Gallagher J J, Sealy W C, Kasell J, Wallace A G
Circulation. 1976 Oct;54(4):571-91. doi: 10.1161/01.cir.54.4.571.
We have studied 135 patients with the pre-excitation syndrome and have demonstrated evidence of multiple accessory pathways in 20 patients. Five patients had two distinct accessory atrioventricular (A-V) connections, associated with enhanced A-V node conduction in one patient. Twelve patients had a single accessory A-V connection associated with enhanced A-V conduction. In one of these there was an additional fasciculo-ventricular connection. One patient had an accessory A-V connection associated with a nodoventricular bundle. Two patients had fasciculo-ventricular connections combined with enhanced A-V conduction. The latter two patients had electrocardiograms suggestive of a complete accessory A-V connection. Patients with enhanced A-V conduction had shorter cycle lengths during reciprocating tachycardia, primarily because of a short A-H during the dysrhythmia, than those without such conduction. In addition, patients with enhanced A-V conduction demonstrated more rapid conduction from atrium to His bundle during induced atrial fibrillation and two developed life-threatening ventricular responses during atrial fibrillation. A nodo-ventricular pathway was documented to participate in reciprocating tachycardia in one patient. Surgery was undertaken in 13 patients. In 11, the intraoperative mapping studies confirmed the preoperative predictions. In two patients, the presence of a second accessory A-V connection was documented after ablation of one.

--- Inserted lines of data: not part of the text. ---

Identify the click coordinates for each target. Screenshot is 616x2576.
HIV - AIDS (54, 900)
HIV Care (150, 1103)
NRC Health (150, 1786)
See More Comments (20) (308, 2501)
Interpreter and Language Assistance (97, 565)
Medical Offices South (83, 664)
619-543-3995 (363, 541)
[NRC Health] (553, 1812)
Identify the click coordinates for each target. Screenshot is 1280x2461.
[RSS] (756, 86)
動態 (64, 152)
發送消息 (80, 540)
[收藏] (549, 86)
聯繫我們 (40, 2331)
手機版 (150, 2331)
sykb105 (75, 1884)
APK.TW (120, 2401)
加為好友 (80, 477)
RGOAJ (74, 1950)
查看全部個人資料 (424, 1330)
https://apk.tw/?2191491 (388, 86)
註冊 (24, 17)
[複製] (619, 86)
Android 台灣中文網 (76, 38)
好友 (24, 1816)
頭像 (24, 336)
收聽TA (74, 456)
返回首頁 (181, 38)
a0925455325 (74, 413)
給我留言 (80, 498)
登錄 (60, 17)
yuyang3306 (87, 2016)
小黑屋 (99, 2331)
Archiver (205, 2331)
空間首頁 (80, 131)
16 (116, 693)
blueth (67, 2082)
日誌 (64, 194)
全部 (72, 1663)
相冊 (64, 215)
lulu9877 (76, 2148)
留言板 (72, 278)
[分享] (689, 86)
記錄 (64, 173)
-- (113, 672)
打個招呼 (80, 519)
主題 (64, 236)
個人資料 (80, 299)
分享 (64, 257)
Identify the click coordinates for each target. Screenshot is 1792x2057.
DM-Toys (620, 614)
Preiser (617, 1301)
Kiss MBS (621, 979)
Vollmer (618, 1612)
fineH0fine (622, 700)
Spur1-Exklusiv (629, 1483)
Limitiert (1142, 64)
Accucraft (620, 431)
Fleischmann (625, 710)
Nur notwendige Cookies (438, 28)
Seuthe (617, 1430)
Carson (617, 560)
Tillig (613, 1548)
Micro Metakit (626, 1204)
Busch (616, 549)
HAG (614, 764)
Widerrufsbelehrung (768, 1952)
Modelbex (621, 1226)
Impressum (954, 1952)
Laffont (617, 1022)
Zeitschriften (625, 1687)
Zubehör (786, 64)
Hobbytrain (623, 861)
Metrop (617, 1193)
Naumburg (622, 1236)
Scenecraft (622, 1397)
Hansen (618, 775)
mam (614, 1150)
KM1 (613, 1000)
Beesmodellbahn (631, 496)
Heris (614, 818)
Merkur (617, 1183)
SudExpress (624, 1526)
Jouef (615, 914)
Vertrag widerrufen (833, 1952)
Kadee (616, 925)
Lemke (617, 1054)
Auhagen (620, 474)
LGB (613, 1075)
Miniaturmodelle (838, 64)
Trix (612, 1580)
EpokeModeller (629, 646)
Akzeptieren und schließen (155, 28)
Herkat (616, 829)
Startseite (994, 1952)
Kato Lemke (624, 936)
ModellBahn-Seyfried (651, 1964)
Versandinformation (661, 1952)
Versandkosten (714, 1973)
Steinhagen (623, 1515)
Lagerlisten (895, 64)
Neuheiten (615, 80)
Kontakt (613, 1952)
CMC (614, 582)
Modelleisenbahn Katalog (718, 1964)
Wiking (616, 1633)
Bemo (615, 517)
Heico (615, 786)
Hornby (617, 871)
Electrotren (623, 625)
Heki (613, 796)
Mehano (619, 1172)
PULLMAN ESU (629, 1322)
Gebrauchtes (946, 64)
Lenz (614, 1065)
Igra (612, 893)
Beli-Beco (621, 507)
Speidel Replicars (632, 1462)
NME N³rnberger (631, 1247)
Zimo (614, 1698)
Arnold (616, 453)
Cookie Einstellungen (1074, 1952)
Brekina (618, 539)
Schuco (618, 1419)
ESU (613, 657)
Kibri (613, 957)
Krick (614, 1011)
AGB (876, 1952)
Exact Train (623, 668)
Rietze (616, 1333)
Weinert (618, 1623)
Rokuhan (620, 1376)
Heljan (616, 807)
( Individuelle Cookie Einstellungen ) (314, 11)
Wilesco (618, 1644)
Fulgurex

我们研究了135例预激综合征患者,发现其中20例有多个旁路的证据。5例患者有两条不同的房室(A-V)连接,其中1例伴有房室结传导增强。12例患者有单一的房室旁路连接,伴有房室传导增强。其中1例还有一条束室连接。1例患者的房室旁路连接与结室束有关。2例患者有束室连接并伴有房室传导增强。后2例患者的心电图提示有完整的房室旁路连接。与无房室传导增强的患者相比,有房室传导增强的患者在折返性心动过速时的心动周期较短,主要是因为心律失常时A-H间期较短。此外,有房室传导增强的患者在诱发房颤时从心房到希氏束的传导更快,2例患者在房颤时出现危及生命的心室反应。有1例患者记录到结室路径参与了折返性心动过速。13例患者接受了手术。11例患者术中标测研究证实了术前预测。2例患者在消融一条旁路后发现存在第二条房室旁路连接。